Being a parent is a wonderful and life-changing experience, but by no means is it always a happy experience 100% of the time. Mothers are often riddled with guilt that they should always be happy, and if at any time they aren’t, perhaps they are being ungrateful. This prospect of “mom guilt” takes on a whole new level with mothers of premature infants.
Having a premature baby is very stressful on a parent. You’ve envisioned a healthy term newborn baby, and for a multitude of reasons, this wasn’t what happened after your baby’s delivery. As a NICU parent, you are overwhelmed with the stressors of uncertainty, sleep deprivation, the physical recovery after child birth, and of course, the emotional toll. On top of all the worry about her health, you likely feel you are missing the experience of holding, breastfeeding, and bonding. Perhaps, as a mother, you can’t hold or touch your baby whenever you want or spend as much time with him or her.
All of these changes are so overwhelming to a mother who envisioned motherhood to be a particular way and is suddenly thrown into a world she never imagined. Often times, mothers may blame themselves for not being able to bring their baby to full term. To those mothers, I want to say it is not your fault.
Research has shown that up to 3 of 4 NICU mothers can experience postpartum depression and many go on to develop post-traumatic stress disorder. Many families associate the NICU with a traumatic and scary time in their lives. The mind can feel overwhelmed when processing the latest medical information and what’s happened since the delivery. Mental health can suffer and begin to look like hypervigilance or heightened anxiety, obsessive thoughts, or excessive worries. Feelings of depression can manifest as insomnia, numbness, and even anger.
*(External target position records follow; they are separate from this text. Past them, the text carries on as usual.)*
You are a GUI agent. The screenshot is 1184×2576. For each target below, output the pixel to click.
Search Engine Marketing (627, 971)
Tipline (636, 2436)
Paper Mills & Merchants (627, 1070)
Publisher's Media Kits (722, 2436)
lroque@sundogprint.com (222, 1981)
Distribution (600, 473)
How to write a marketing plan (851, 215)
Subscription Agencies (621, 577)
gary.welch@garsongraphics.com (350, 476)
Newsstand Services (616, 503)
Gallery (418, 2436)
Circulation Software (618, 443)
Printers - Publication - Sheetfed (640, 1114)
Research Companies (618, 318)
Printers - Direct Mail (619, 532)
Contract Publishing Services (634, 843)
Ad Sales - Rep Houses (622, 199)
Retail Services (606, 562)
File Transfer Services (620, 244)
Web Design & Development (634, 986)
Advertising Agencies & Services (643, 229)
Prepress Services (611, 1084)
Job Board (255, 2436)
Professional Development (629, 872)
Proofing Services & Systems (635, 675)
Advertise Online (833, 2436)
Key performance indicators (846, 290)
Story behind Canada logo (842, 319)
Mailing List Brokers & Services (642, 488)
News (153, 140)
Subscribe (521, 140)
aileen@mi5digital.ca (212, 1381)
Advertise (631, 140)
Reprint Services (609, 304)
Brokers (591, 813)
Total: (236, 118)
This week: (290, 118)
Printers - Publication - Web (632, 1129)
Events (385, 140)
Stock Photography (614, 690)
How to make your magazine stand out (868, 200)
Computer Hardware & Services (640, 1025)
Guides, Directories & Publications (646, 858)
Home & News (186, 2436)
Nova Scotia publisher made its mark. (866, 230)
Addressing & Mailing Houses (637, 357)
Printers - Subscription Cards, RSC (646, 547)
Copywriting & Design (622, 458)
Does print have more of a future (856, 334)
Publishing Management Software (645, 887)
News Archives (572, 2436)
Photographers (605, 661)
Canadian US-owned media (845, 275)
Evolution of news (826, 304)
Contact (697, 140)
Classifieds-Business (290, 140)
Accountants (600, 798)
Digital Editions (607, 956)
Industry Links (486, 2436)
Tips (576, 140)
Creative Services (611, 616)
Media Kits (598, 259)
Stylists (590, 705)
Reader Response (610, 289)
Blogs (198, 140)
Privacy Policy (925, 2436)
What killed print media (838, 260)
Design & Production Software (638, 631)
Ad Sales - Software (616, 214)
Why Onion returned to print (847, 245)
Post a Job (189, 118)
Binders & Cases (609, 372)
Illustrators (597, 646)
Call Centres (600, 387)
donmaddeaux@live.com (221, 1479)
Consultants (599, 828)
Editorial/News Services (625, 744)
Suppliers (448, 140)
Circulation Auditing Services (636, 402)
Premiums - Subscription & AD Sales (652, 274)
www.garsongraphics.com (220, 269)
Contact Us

Sometimes, these symptoms continue to manifest when baby is home which alludes to the post-traumatic stress disorder mentioned earlier.
Often, mothers feel they can’t bond with their infant the way they would like to which contributes to feelings of lost identity and can further manifest as depression. Even if you can’t hold your baby until they are more medically stable, ask the medical team if you can touch your baby. Many NICU’s do allow and encourage parents to do “skin to skin” with the infants as it can help regulate a number of organ systems for the baby.
While I myself have never been a mother to a premature infant, I have been around families of premie babies on a frequent basis from in the NICU to thankfully, even having the pleasure of seeing them on an outpatient basis.
My personal suggestions for parents of infants in the NICU:
No matter what you do, step away for at least 30 minutes every day. It can be broken up but at least 10-15 min chunks of time. Step away and take a coffee break. Find a quiet place out of the NICU to get some fresh air. Some hospitals have outdoor patios and garden spaces that are used for just this purpose by patients’ families. If meditation or deep breathing helps, try these exercises to clear your mind before entering the NICU again and unloading some stressors.
If you can, try to incorporate small steps of your daily routine back. That means some form of physical activity, even if it’s a slow stroll while recovering from delivery. Try to bring some foods from home so the hospital cafeteria isn’t your only source of nutrition. Looking after your diet and physical health will help you feel more alert mentally with the different situations thrown at you.
Try to take some time to go home and sleep as well or inquire into a room for parents where you can stay overnight. Sleep may be tough to come by, but again deep breathing and detachment exercises can help unwind the mind.
Try your hardest to stay away from Dr. Google, and instead join online NICU support groups or groups within the hospital. This is a nice way to share big or small victories and obstacles with families who know what you’re experiencing. Every victory is worth a celebration. Don’t get bogged down with googling every procedure and diagnostic test that gets mentioned as it can be overwhelming and frankly scary if you only read the worst case scenarios.
Lastly, try to connect with your significant other. This is a unique situation that only the two of you can really understand. Take a night out a week to go out to eat. It doesn’t have to be a fancy date night but getting a change of scenery can help. Make it a point to attempt to discuss non NICU related topics. Ironically, time away from the NICU can help families focus more on their happiest moments together while in the NICU.